All lines of the data shown below should be output exactly as they stand.

Start of Record excerpts

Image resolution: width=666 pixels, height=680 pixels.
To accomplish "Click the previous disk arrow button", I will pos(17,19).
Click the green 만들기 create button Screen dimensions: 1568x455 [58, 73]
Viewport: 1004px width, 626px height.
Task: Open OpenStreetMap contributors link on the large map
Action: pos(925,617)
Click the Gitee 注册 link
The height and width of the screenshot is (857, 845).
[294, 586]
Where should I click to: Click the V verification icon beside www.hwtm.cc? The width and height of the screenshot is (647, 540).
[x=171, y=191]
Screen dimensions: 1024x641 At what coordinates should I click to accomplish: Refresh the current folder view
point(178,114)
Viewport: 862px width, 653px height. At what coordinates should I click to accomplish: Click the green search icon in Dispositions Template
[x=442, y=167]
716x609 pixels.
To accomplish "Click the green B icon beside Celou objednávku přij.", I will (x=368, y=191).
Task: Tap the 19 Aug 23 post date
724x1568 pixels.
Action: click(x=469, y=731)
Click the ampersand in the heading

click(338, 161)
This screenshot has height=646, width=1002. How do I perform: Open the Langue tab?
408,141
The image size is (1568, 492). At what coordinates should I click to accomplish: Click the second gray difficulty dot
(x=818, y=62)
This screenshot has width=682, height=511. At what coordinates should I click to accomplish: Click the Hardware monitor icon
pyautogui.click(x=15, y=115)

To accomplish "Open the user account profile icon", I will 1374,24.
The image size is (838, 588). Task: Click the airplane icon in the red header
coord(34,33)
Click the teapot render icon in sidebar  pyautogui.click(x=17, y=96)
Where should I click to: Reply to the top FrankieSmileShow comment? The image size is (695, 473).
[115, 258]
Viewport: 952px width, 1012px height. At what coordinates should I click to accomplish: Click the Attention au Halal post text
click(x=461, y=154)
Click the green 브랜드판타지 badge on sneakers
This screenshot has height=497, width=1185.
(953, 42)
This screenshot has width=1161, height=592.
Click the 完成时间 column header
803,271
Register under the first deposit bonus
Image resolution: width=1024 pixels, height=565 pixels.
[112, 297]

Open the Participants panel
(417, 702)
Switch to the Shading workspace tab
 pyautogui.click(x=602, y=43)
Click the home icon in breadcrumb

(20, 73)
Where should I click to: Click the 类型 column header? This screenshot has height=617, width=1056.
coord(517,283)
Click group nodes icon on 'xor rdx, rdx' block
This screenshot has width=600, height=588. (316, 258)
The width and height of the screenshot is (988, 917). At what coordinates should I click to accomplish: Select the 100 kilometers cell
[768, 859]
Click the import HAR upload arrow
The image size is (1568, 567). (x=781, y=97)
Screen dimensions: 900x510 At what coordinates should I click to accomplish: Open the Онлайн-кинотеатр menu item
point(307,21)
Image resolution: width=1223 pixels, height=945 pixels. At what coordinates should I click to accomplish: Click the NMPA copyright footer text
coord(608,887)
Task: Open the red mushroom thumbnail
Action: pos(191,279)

End of Record excerpts

*Answer box*
Image resolution: width=666 pixels, height=680 pixels.
To accomplish "Click the previous disk arrow button", I will pos(17,19).
Click the green 만들기 create button Screen dimensions: 1568x455 [58, 73]
Viewport: 1004px width, 626px height.
Task: Open OpenStreetMap contributors link on the large map
Action: pos(925,617)
Click the Gitee 注册 link
The height and width of the screenshot is (857, 845).
[294, 586]
Where should I click to: Click the V verification icon beside www.hwtm.cc? The width and height of the screenshot is (647, 540).
[x=171, y=191]
Screen dimensions: 1024x641 At what coordinates should I click to accomplish: Refresh the current folder view
point(178,114)
Viewport: 862px width, 653px height. At what coordinates should I click to accomplish: Click the green search icon in Dispositions Template
[x=442, y=167]
716x609 pixels.
To accomplish "Click the green B icon beside Celou objednávku přij.", I will (x=368, y=191).
Task: Tap the 19 Aug 23 post date
724x1568 pixels.
Action: click(x=469, y=731)
Click the ampersand in the heading

click(338, 161)
This screenshot has height=646, width=1002. How do I perform: Open the Langue tab?
408,141
The image size is (1568, 492). At what coordinates should I click to accomplish: Click the second gray difficulty dot
(x=818, y=62)
This screenshot has width=682, height=511. At what coordinates should I click to accomplish: Click the Hardware monitor icon
pyautogui.click(x=15, y=115)

To accomplish "Open the user account profile icon", I will 1374,24.
The image size is (838, 588). Task: Click the airplane icon in the red header
coord(34,33)
Click the teapot render icon in sidebar  pyautogui.click(x=17, y=96)
Where should I click to: Reply to the top FrankieSmileShow comment? The image size is (695, 473).
[115, 258]
Viewport: 952px width, 1012px height. At what coordinates should I click to accomplish: Click the Attention au Halal post text
click(x=461, y=154)
Click the green 브랜드판타지 badge on sneakers
This screenshot has height=497, width=1185.
(953, 42)
This screenshot has width=1161, height=592.
Click the 完成时间 column header
803,271
Register under the first deposit bonus
Image resolution: width=1024 pixels, height=565 pixels.
[112, 297]

Open the Participants panel
(417, 702)
Switch to the Shading workspace tab
 pyautogui.click(x=602, y=43)
Click the home icon in breadcrumb

(20, 73)
Where should I click to: Click the 类型 column header? This screenshot has height=617, width=1056.
coord(517,283)
Click group nodes icon on 'xor rdx, rdx' block
This screenshot has width=600, height=588. (316, 258)
The width and height of the screenshot is (988, 917). At what coordinates should I click to accomplish: Select the 100 kilometers cell
[768, 859]
Click the import HAR upload arrow
The image size is (1568, 567). (x=781, y=97)
Screen dimensions: 900x510 At what coordinates should I click to accomplish: Open the Онлайн-кинотеатр menu item
point(307,21)
Image resolution: width=1223 pixels, height=945 pixels. At what coordinates should I click to accomplish: Click the NMPA copyright footer text
coord(608,887)
Task: Open the red mushroom thumbnail
Action: pos(191,279)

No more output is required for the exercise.